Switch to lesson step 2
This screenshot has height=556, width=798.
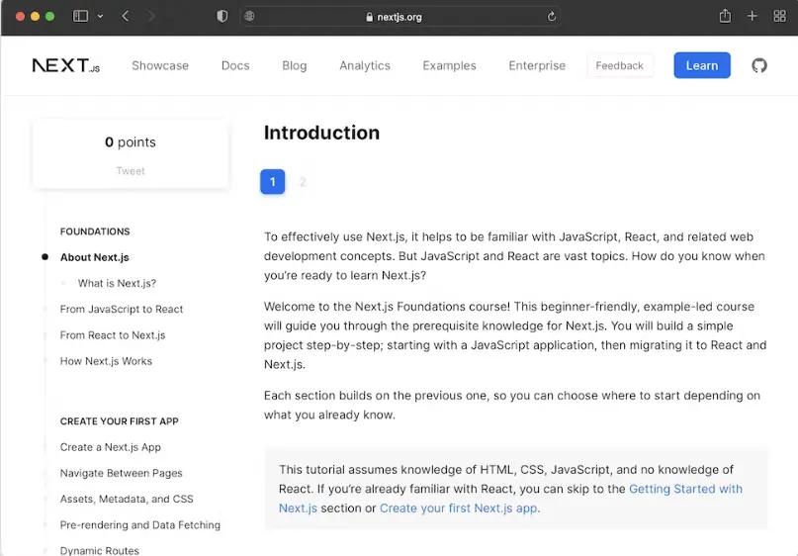[303, 182]
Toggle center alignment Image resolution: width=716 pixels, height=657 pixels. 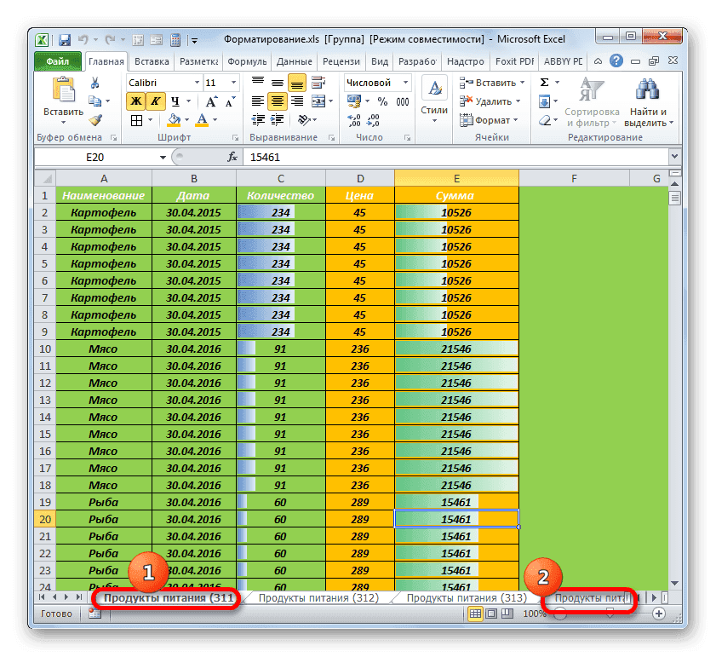click(277, 101)
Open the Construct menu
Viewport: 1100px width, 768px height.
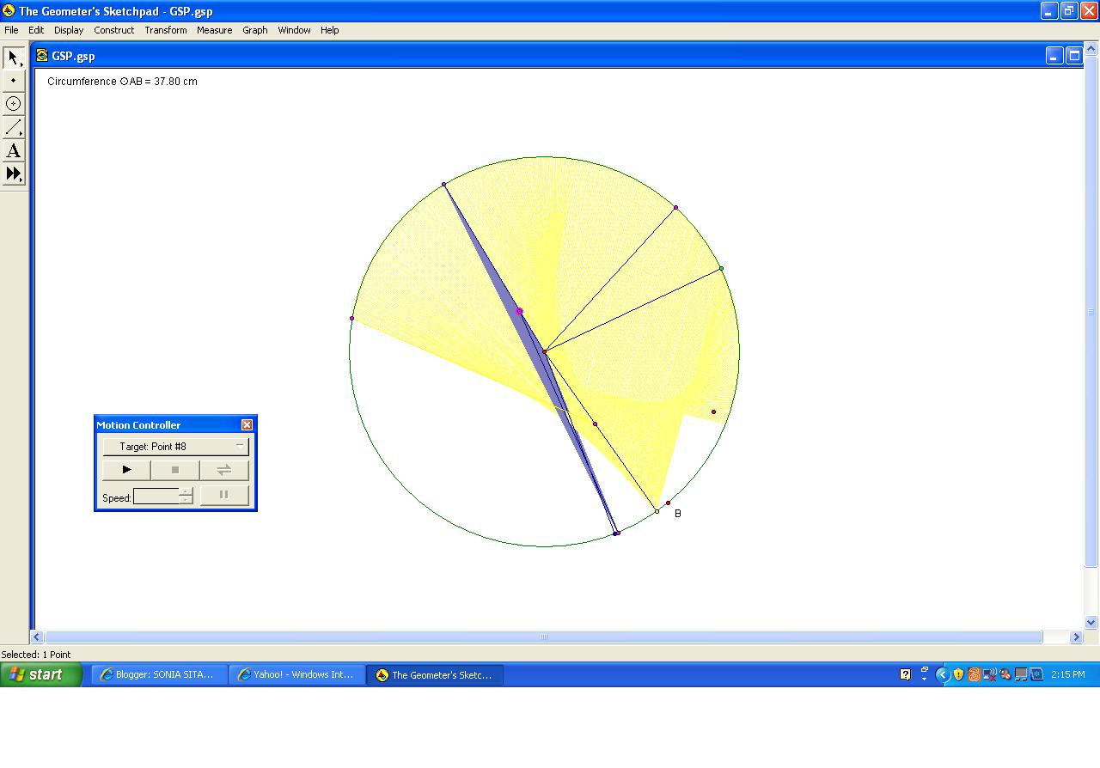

· · · ·

● ACTIVITY:
Please set down the lines from the one with "Open the Construct menu" to the end of the entries above, exactly as they are, and drop every picture.

● ANSWER SECTION:
Open the Construct menu
Viewport: 1100px width, 768px height.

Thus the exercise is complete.